**Directions for this task**
The result should be a word-for-word retyping of the entries below, free of pictures.

**Stored items**
────

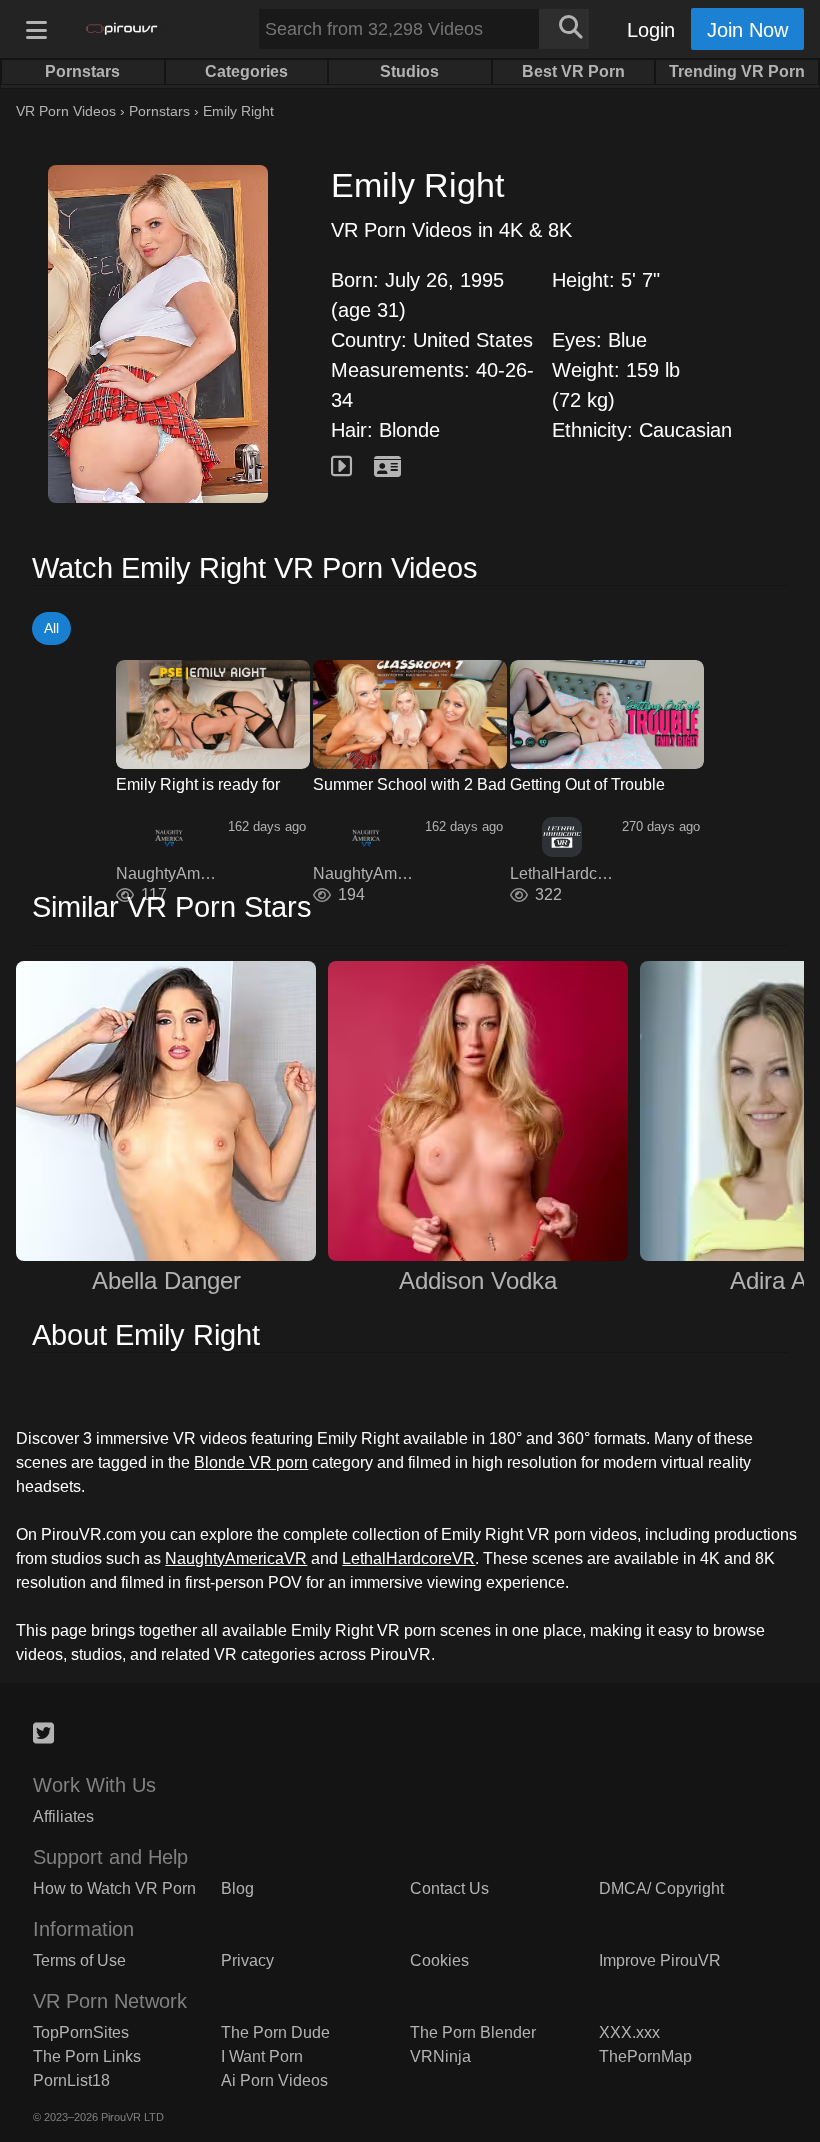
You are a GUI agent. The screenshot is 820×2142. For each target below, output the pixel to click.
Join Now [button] (747, 30)
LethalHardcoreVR (408, 1558)
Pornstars (159, 111)
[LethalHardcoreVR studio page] (562, 837)
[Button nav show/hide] (36, 29)
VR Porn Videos (66, 111)
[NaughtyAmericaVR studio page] (168, 837)
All (51, 628)
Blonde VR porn (251, 1462)
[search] (564, 29)
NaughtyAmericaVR (236, 1558)
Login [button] (651, 30)
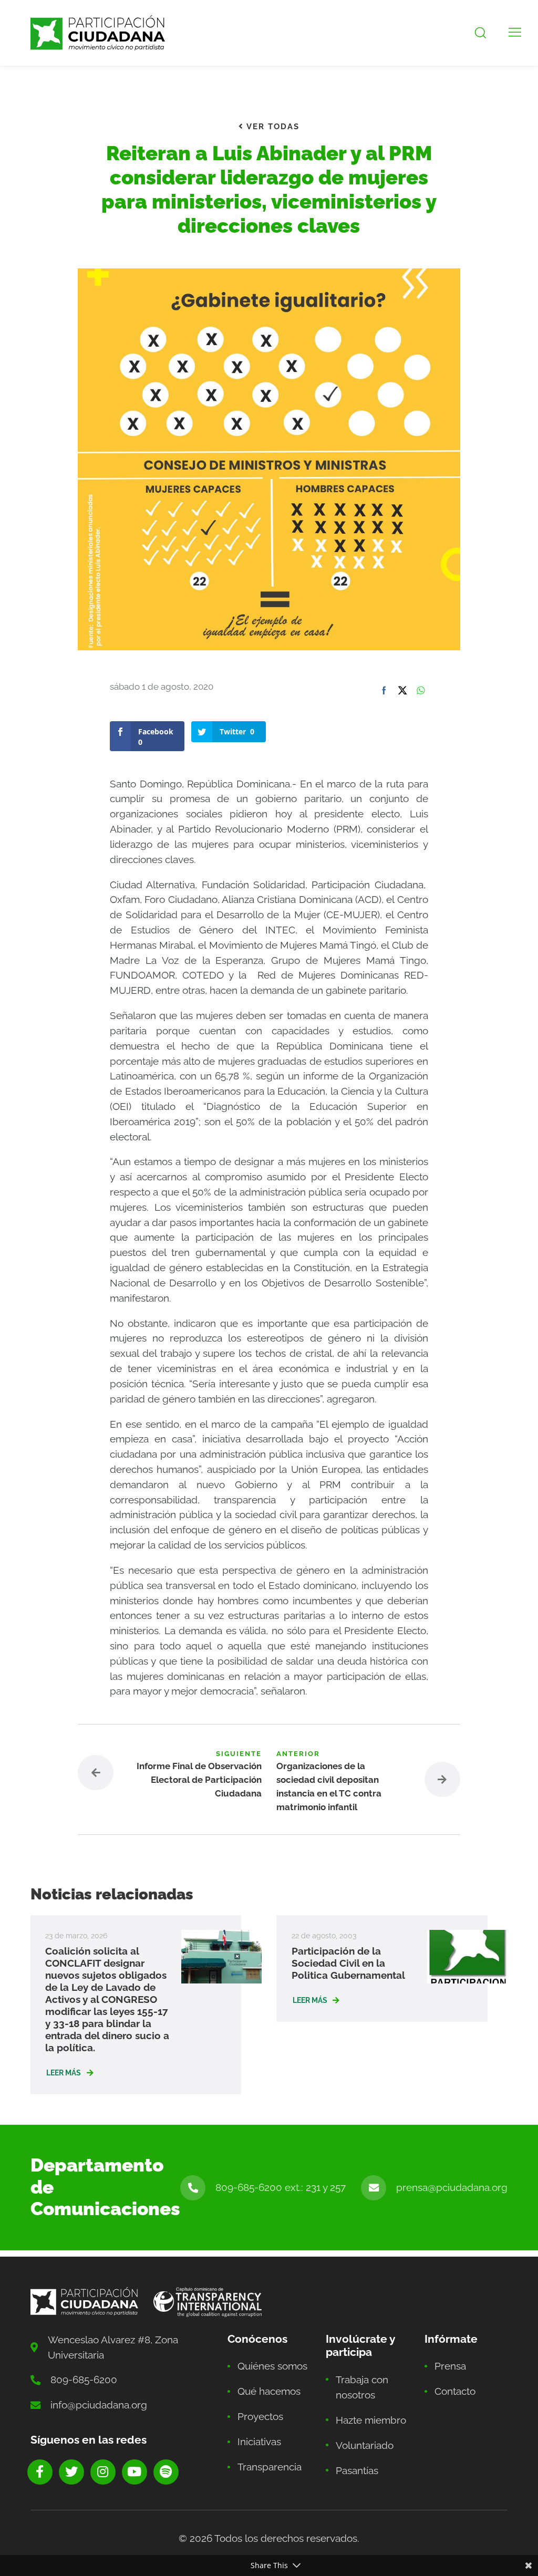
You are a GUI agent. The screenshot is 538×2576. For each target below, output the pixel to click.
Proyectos (260, 2416)
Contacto (454, 2391)
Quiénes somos (272, 2366)
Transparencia (269, 2467)
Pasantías (357, 2470)
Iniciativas (259, 2441)
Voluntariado (365, 2445)
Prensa (450, 2366)
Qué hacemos (269, 2391)
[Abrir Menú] (515, 33)
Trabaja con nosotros (362, 2387)
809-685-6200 (83, 2379)
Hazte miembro (371, 2420)
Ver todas (271, 126)
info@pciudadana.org (98, 2405)
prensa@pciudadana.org (452, 2187)
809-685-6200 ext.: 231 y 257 (280, 2187)
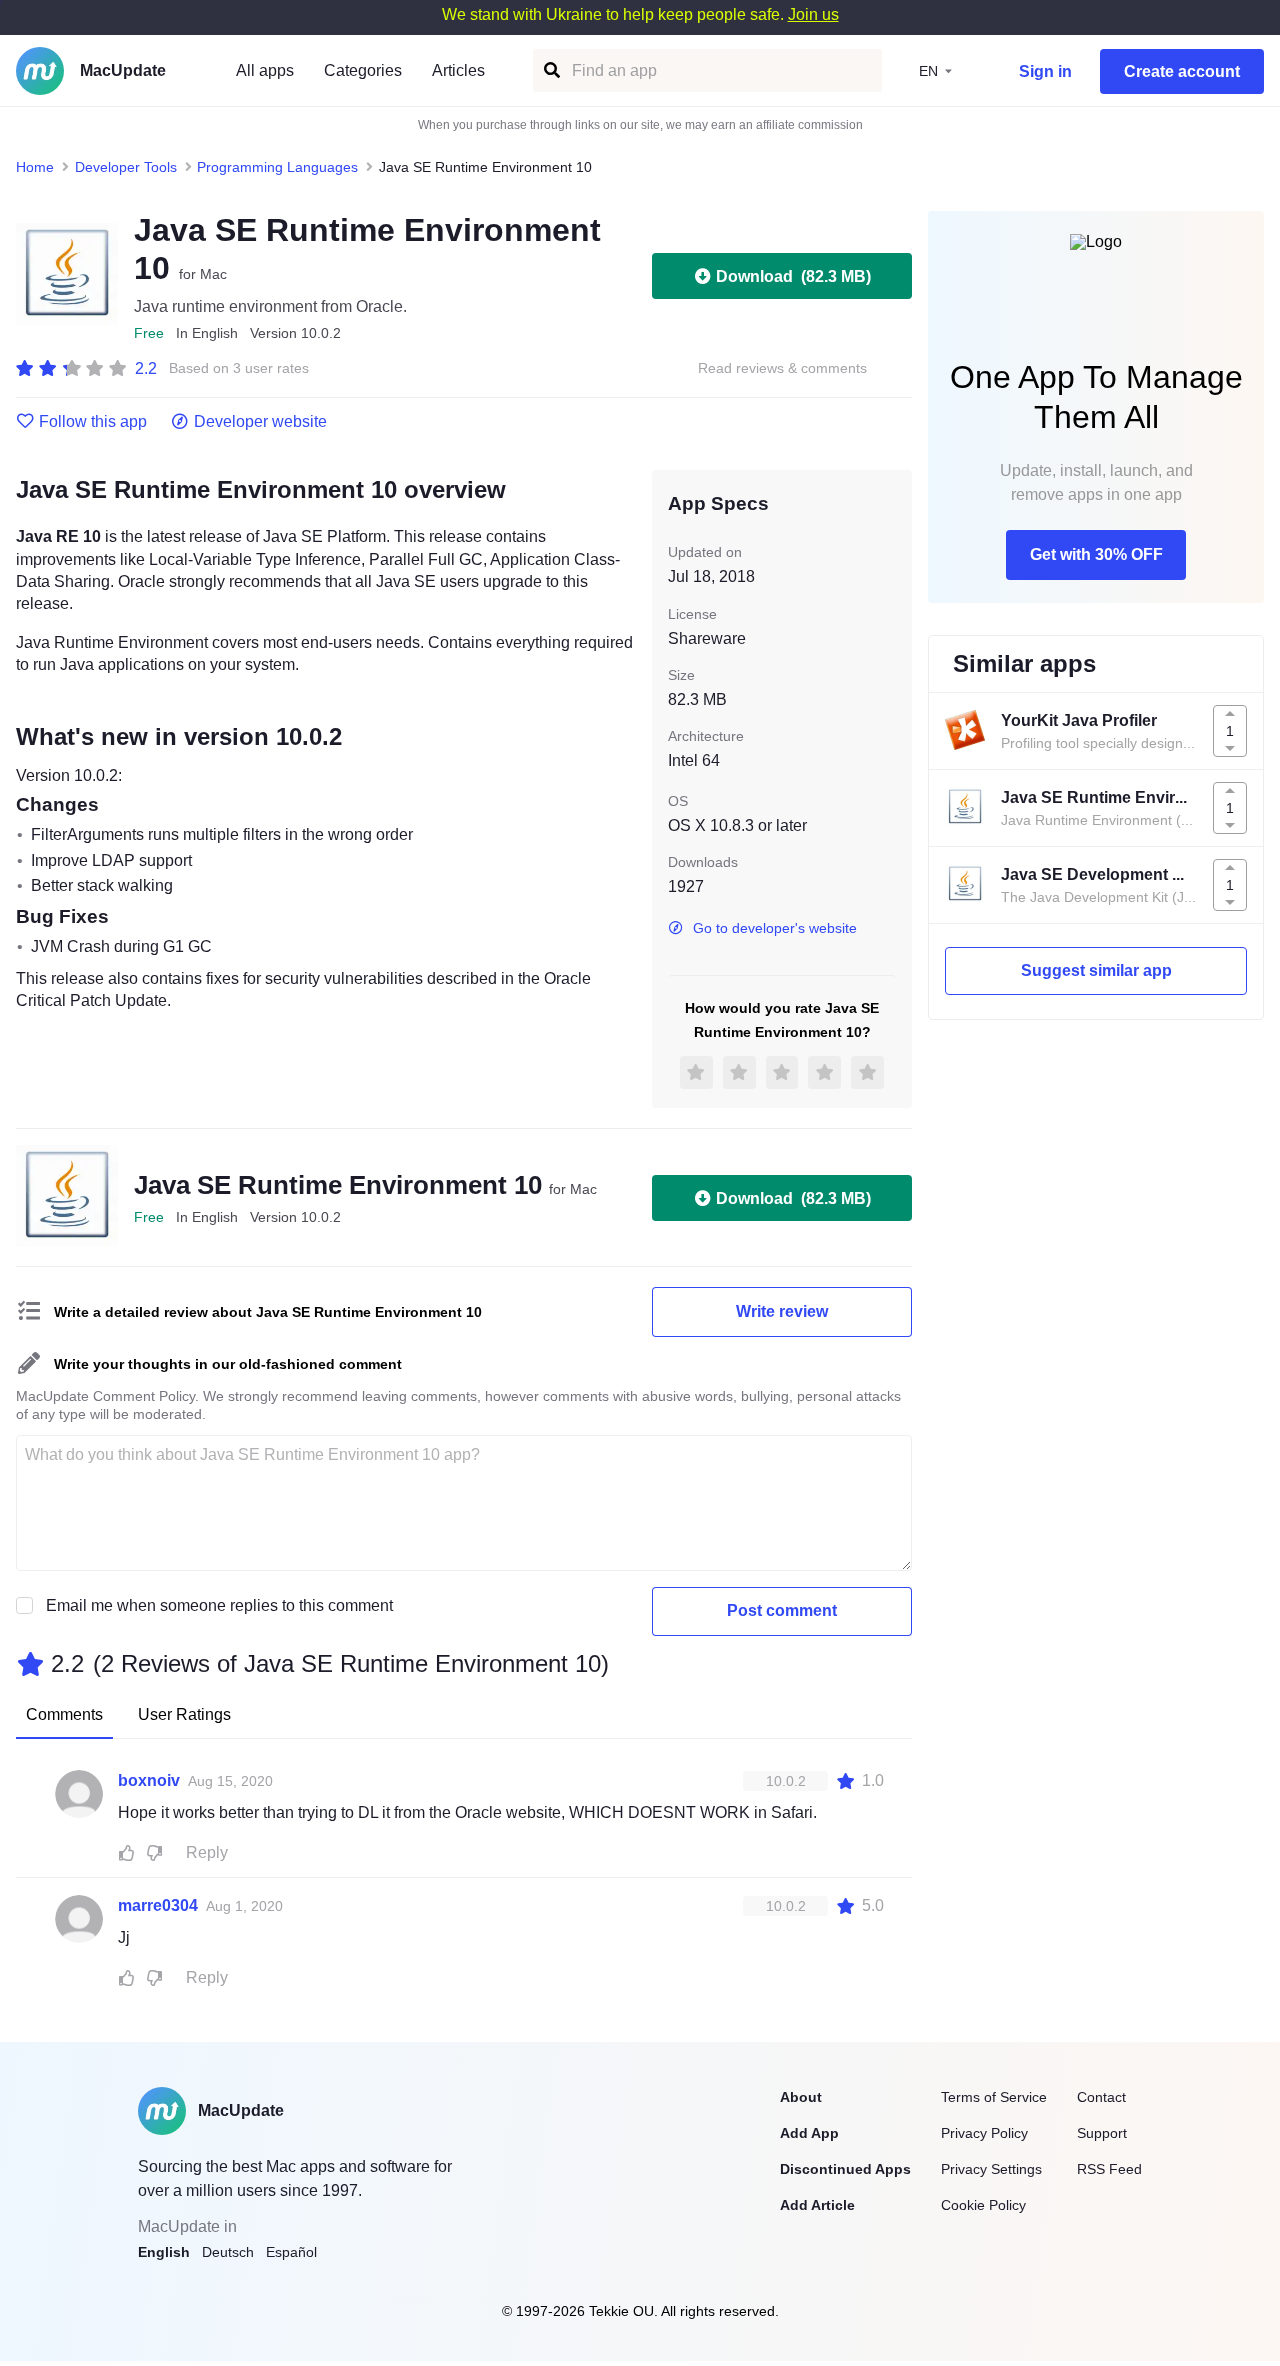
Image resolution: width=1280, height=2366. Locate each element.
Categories (363, 70)
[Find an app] (550, 70)
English (164, 2252)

────

**Response**
You are a GUI agent. The screenshot is 820×2142. For each target below, output the pixel to click.
Join Now [button] (747, 30)
LethalHardcoreVR (408, 1558)
Pornstars (159, 111)
[LethalHardcoreVR studio page] (562, 837)
[Button nav show/hide] (36, 29)
VR Porn Videos (66, 111)
[NaughtyAmericaVR studio page] (168, 837)
All (51, 628)
Blonde VR porn (251, 1462)
[search] (564, 29)
NaughtyAmericaVR (236, 1558)
Login [button] (651, 30)
You are a GUI agent. The screenshot is 538×2576. For each target below, output the pixel to click.
Proyectos (260, 2416)
Contacto (454, 2391)
Quiénes somos (272, 2366)
Transparencia (269, 2467)
Pasantías (357, 2470)
Iniciativas (259, 2441)
Voluntariado (365, 2445)
Prensa (450, 2366)
Qué hacemos (269, 2391)
[Abrir Menú] (515, 33)
Trabaja con nosotros (362, 2387)
809-685-6200 (83, 2379)
Hazte miembro (371, 2420)
Ver todas (271, 126)
info@pciudadana.org (98, 2405)
prensa@pciudadana.org (452, 2187)
809-685-6200 ext.: 231 y 257 (280, 2187)
Image resolution: width=1280, height=2366. Locate each element.
Categories (363, 70)
[Find an app] (550, 70)
English (164, 2252)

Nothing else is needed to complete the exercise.